* **EXERCISE PROMPT**
All of the lines below need to be copied exactly, apart from the pictures.

* **MATERIALS PROVIDED**
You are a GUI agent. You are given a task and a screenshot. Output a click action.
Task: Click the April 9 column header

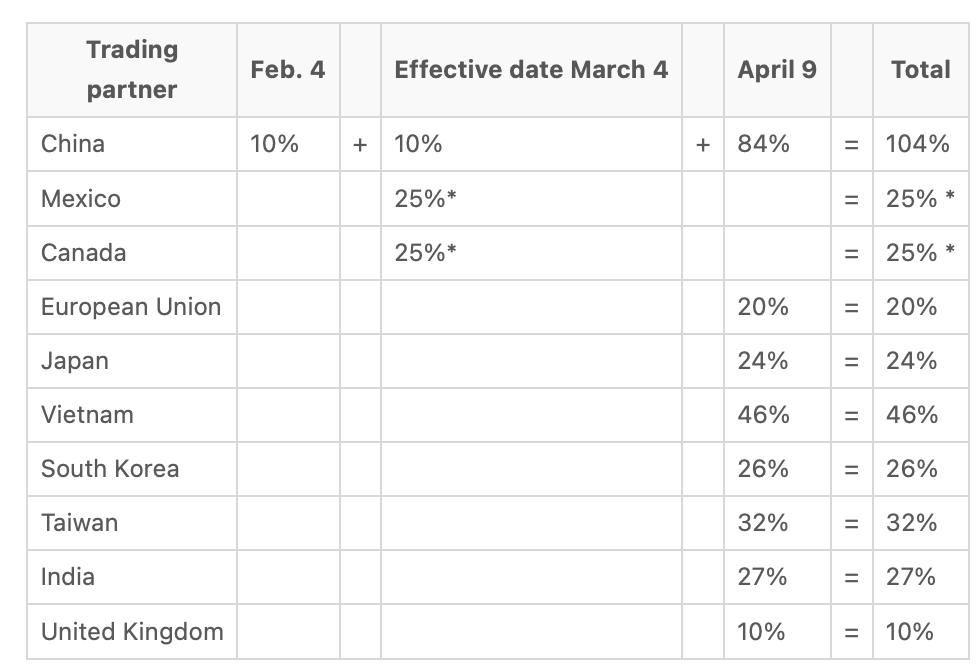click(x=776, y=70)
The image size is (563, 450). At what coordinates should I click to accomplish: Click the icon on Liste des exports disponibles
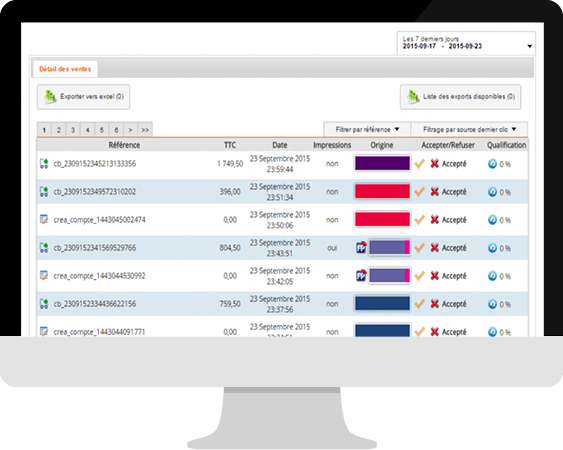[x=413, y=97]
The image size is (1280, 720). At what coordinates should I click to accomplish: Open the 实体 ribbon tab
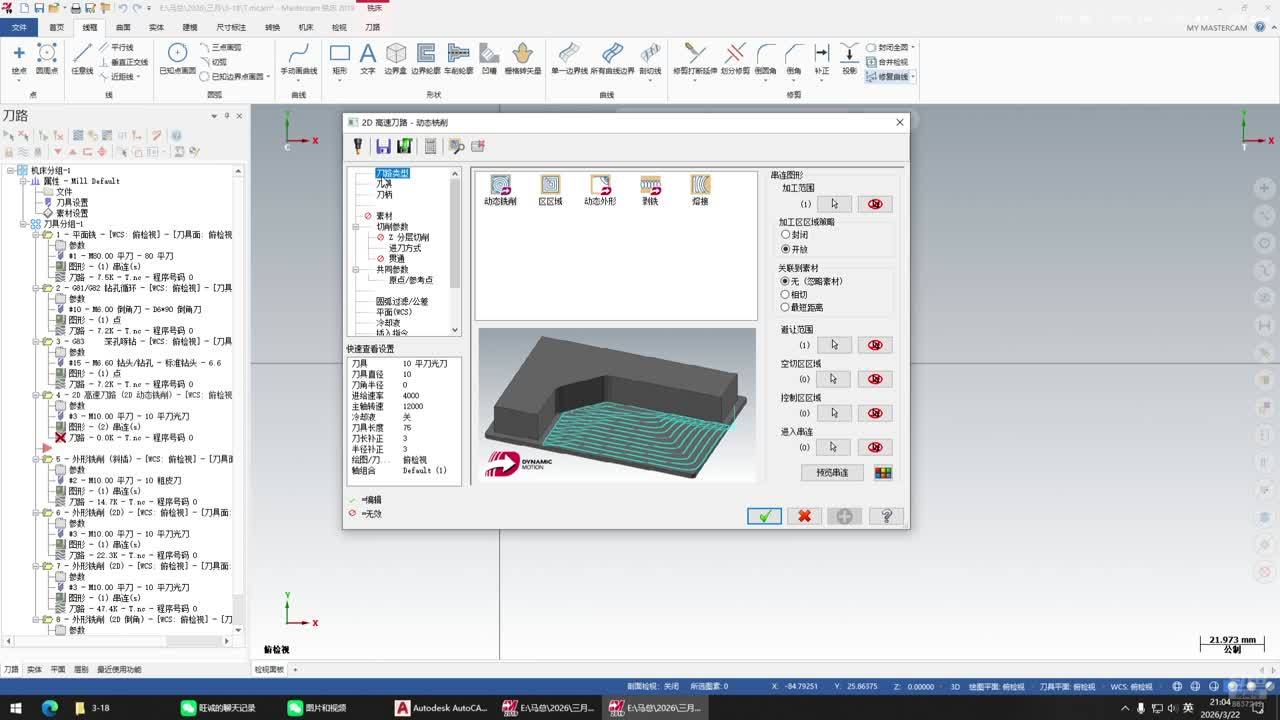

* **OUTPUT FOR THIS EXERCISE**
You are a GUI agent. You are given a task and a screenshot. Output a click action.
Task: Click the April 9 column header

click(x=776, y=70)
The image size is (563, 450). At what coordinates should I click to accomplish: Click the icon on Liste des exports disponibles
[x=413, y=97]
The image size is (1280, 720). At what coordinates should I click to accomplish: Open the 实体 ribbon tab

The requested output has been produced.